7. Agreed Terms & Interpretation

Unless the context requires otherwise, the following words bear the meaning set out below:

7.1 Capitalised terms in the Contract Details have the corresponding meaning.

7.2 Aerologix IP includes:

(a) the reference architecture that Aerologix uses as its development platform whether existing at the date when the relevant Order Form is signed or whether developed further under this Agreement or independently;

(b) all tools (including installation, configuration, provisioning and testing tools), object codes, libraries routines and other similar items whether existing at the date when the relevant Order Form is signed or whether developed further under this Agreement or independently;

(c) all software, tools and object codes, libraries routines and other similar items whether existing at the date when the relevant Order Form is signed or whether developed further under this Agreement or independently;

(d) any adaptations, translations or derivatives or any of the above that may be created in connection with the work being performed under the relevant Order Form.

7.3 Australian Consumer Law means Schedule 2 to the Competition and Consumer Act 2010 (Cth).

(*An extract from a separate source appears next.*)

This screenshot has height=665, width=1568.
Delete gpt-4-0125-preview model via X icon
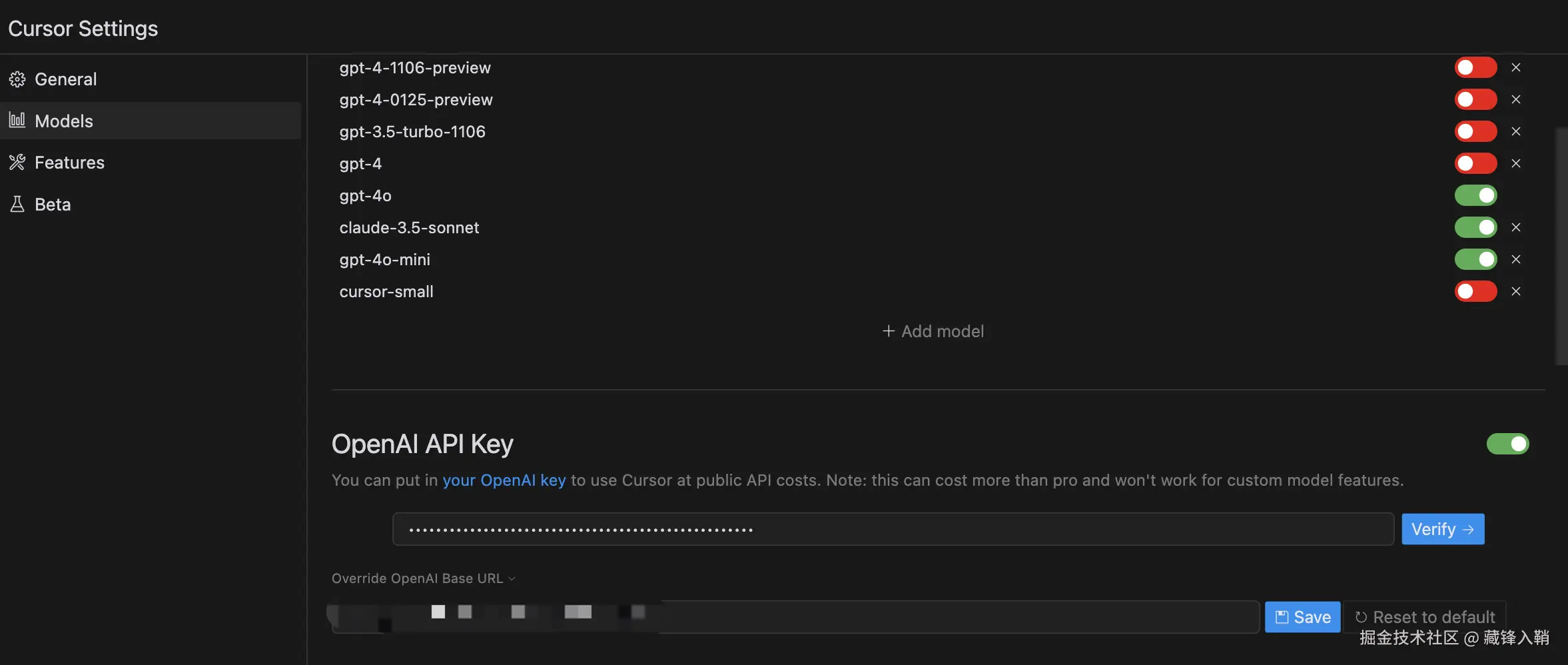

7.4 Customer, you, your means the person who uses the Aerologix Platform, or the legal entity the user represents, as the case may require.

7.5 GST means the Goods and Services Tax as defined in A New Tax System (Goods and Services Tax) Act 1999 (Cth).

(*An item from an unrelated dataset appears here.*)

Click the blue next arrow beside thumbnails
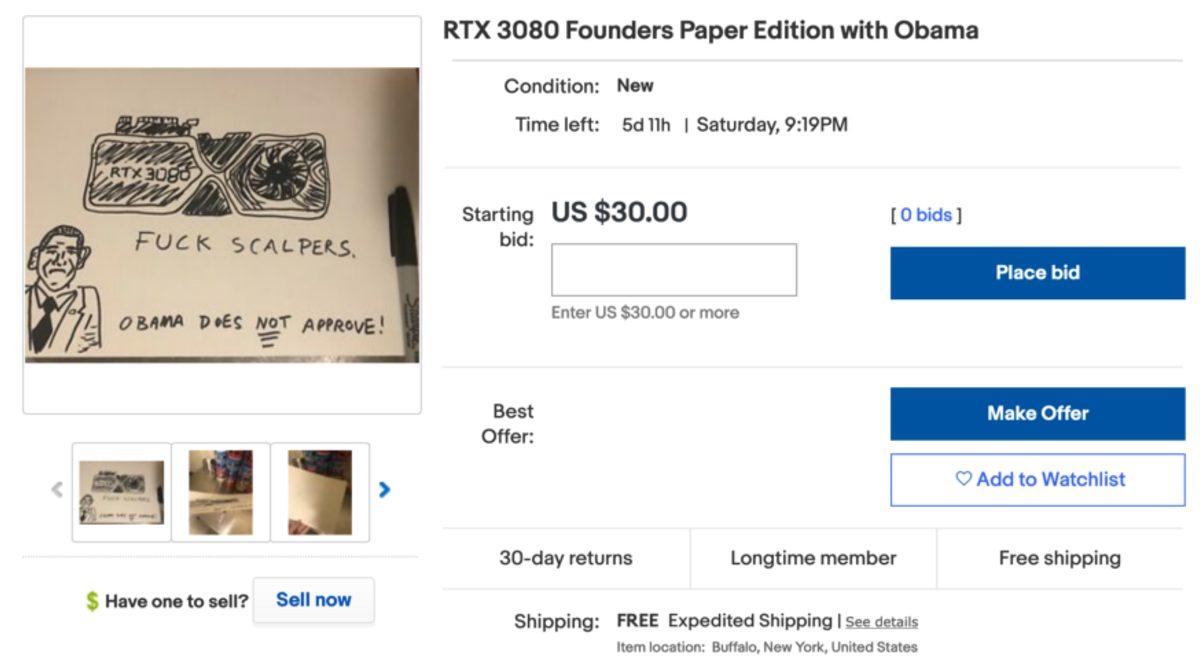 (x=383, y=488)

7.6 Intellectual Property Rights means copyright, trademarks, design rights, service marks, patent, semiconductor or circuit layout rights, trade secrets, know-how, database rights or other rights in the nature of intellectual property rights (whether registered or unregistered), or any right to registration of such rights, existing anywhere in the world, or protected by statute from time to time.

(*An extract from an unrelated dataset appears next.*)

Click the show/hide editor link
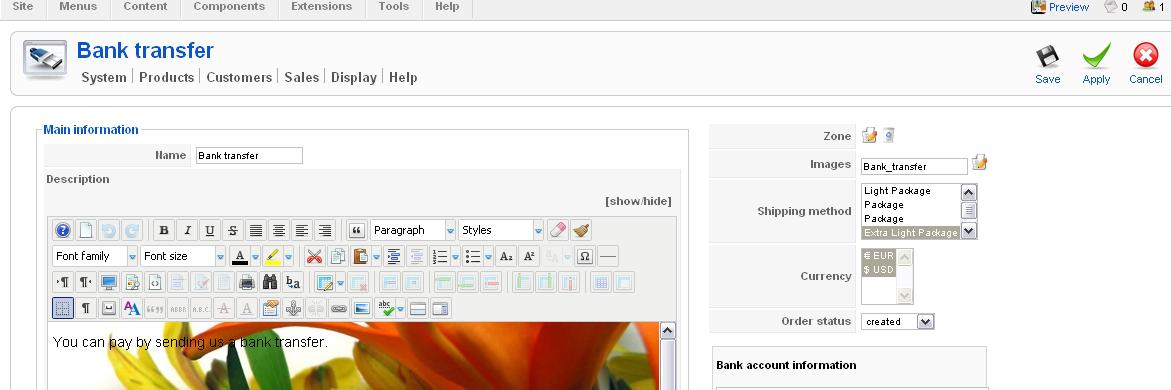1171x390 pixels. 639,201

7.7 Party means each of Aerologix and the Customer.

7.8 Personal Information includes:

(a) information or an opinion (including information or an opinion forming part of a database), whether true or not, and whether recorded in a material form or not, about an individual whose identity is apparent, or can reasonably be ascertained, from the information or opinion;

(b) information which is defined as being subject to any privacy law that binds either of the Parties to this Agreement.

7.9 Tax Invoice means an invoice that is in a form that complies with A New Tax System (Goods and Services Tax) Act 1999 (Cth).

7.10 Taxes includes any GST, sales taxes, duties, withholding taxes, levies, tariffs, imposts or other charges levied by any federal, state or local government in Australia or elsewhere, that arise out of or in connection with any Deliverable, Service or this SACA, and any interest, penalties or liabilities incurred on such amounts, but excludes taxes based on the net income of Aerologix.

7.11 “includes” or “including” are not words of limitation.